* _The request_
Copy out the records starting with the line containing "Click the Analyze link below the chart" and going on through the line containing "Action: pyautogui.click(x=39, y=321)", keeping every character the same.
- - - - - - -
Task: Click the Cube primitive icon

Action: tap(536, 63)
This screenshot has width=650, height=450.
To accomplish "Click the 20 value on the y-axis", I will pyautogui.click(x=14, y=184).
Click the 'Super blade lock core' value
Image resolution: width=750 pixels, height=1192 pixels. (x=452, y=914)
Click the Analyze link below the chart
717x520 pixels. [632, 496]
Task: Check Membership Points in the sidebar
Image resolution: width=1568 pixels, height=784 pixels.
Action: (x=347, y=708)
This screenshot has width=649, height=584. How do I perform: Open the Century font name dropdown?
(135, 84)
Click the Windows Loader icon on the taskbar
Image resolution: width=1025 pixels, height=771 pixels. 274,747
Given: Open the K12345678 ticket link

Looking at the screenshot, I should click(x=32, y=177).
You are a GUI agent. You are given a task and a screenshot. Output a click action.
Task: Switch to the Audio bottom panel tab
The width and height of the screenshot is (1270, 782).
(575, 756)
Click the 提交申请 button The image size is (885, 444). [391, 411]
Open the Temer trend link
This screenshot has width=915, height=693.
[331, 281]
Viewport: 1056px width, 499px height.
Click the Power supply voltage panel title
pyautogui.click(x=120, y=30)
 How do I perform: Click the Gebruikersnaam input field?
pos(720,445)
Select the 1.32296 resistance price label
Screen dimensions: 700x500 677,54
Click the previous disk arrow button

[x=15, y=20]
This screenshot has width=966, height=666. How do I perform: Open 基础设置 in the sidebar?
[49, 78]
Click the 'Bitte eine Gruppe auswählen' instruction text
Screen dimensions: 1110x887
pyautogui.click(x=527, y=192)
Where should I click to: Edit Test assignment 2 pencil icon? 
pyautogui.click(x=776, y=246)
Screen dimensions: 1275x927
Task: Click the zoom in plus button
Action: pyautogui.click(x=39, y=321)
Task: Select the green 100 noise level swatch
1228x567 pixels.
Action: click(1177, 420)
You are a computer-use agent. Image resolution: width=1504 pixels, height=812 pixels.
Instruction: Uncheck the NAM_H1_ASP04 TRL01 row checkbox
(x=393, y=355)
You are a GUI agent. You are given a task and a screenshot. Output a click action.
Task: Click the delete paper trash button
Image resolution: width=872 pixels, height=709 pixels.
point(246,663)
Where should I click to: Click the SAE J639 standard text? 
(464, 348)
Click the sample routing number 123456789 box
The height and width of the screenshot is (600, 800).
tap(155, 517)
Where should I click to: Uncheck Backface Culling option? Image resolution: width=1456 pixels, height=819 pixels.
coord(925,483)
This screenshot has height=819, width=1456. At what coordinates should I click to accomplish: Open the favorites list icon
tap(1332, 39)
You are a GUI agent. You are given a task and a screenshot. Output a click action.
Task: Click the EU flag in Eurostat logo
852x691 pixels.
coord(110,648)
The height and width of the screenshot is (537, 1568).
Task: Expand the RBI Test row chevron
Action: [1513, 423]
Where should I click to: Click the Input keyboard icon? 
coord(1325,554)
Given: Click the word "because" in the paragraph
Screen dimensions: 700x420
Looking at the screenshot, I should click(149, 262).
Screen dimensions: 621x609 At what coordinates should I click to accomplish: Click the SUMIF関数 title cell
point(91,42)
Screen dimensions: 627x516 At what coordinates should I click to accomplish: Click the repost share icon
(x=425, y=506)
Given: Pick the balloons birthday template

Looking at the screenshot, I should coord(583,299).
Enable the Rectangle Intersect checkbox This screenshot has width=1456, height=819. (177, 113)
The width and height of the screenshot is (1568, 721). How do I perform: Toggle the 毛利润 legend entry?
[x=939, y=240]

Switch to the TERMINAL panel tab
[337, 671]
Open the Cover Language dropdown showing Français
- - - - - - -
* _Full output_
Click the Analyze link below the chart
717x520 pixels. [632, 496]
Task: Check Membership Points in the sidebar
Image resolution: width=1568 pixels, height=784 pixels.
Action: (x=347, y=708)
This screenshot has width=649, height=584. How do I perform: Open the Century font name dropdown?
(135, 84)
Click the Windows Loader icon on the taskbar
Image resolution: width=1025 pixels, height=771 pixels. 274,747
Given: Open the K12345678 ticket link

Looking at the screenshot, I should click(x=32, y=177).
You are a GUI agent. You are given a task and a screenshot. Output a click action.
Task: Switch to the Audio bottom panel tab
The width and height of the screenshot is (1270, 782).
(575, 756)
Click the 提交申请 button The image size is (885, 444). [391, 411]
Open the Temer trend link
This screenshot has width=915, height=693.
[331, 281]
Viewport: 1056px width, 499px height.
Click the Power supply voltage panel title
pyautogui.click(x=120, y=30)
 How do I perform: Click the Gebruikersnaam input field?
pos(720,445)
Select the 1.32296 resistance price label
Screen dimensions: 700x500 677,54
Click the previous disk arrow button

[x=15, y=20]
This screenshot has width=966, height=666. How do I perform: Open 基础设置 in the sidebar?
[49, 78]
Click the 'Bitte eine Gruppe auswählen' instruction text
Screen dimensions: 1110x887
pyautogui.click(x=527, y=192)
Where should I click to: Edit Test assignment 2 pencil icon? 
pyautogui.click(x=776, y=246)
Screen dimensions: 1275x927
Task: Click the zoom in plus button
Action: pyautogui.click(x=39, y=321)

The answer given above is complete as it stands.